Roundhouse wall-leaners report that some House Republicans are balking at any increase in the minimum wage--right-to-work or no right-to-work. It will be interesting to see what kind of bill the House sends over to the Senate: Will it be one with or without that Gentry minimum wage rider?. . .

Whatever the case, a right-to-work bill will make it to the Senate. Then it's back to the most critical question. Will there be a move to bypass the Senate committee system and blast right-to-work onto the floor so conservative Dems like Sapien will really feel the heat and perhaps vote with the R's?
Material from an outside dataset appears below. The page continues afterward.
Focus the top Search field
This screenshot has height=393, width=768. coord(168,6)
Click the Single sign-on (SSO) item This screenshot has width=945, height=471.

Powerful Senate Finance Committee Chairman John Arthur Smith is a key player in this. If he approves a "blast" or looks the other way, what does that mean for him and his committee? Maybe the full Senate starts bypassing him and blasts away in future sessions?. . .

Speaking of '16, the list of state Senators most likely to retire doesn't seem very long yet. 90 year old Dem John Pinto is on top of it. Sen Carroll Leavell is another seen as ready to depart. Senate President Pro Tem Mary Kay Papen will be 84 in '16 but shows no signs of slowing down. And she has become a strong voice in the important behavioral health battle.


Santa Fe Dem County Chair Richard Ellenberg says he has thrown his hat into the ring to become the next chairman of the state party. He joins Deb Haaland and Chaves County Dem Chairman Fred Moran. Dems will pick their new chair in April.


When it comes to jobs in the ABQ metro it appears more of the same is in store, and for a good, long time:

Provo-Orem, Utah, with 3 percent unemployment, tops a list of the top 10 labor markets in the U.S., while Albuquerque trails at a distant 130th place, according to a report in Forbes. . . Albuquerque trailed in total-industry job growth rates, both pre-and-post-recession, and was also found lagging in projected growth rates for 2014 to 2020.


This is interesting stuff (what isn't around here?) A reader sends this pic of a "thin blue line" license plate that is popping up on ABQ police squad cars. He writes:

Some argue the symbol simply shows support for fallen officers. Others view it as a continued "us versus them" demonstration by a police department that's adamant that no one will tell it what to do. As a reminder, crossing "the thin blue line" is what got APD officer Sam Costales in trouble when he testified that fellow officers were lying. 

Given the history of what the thin blue line means in Albuquerque, do these license plates have any business being on taxpayer-funded police vehicles? Is there an APD policy when it comes to placing political or social statements on police vehicles? 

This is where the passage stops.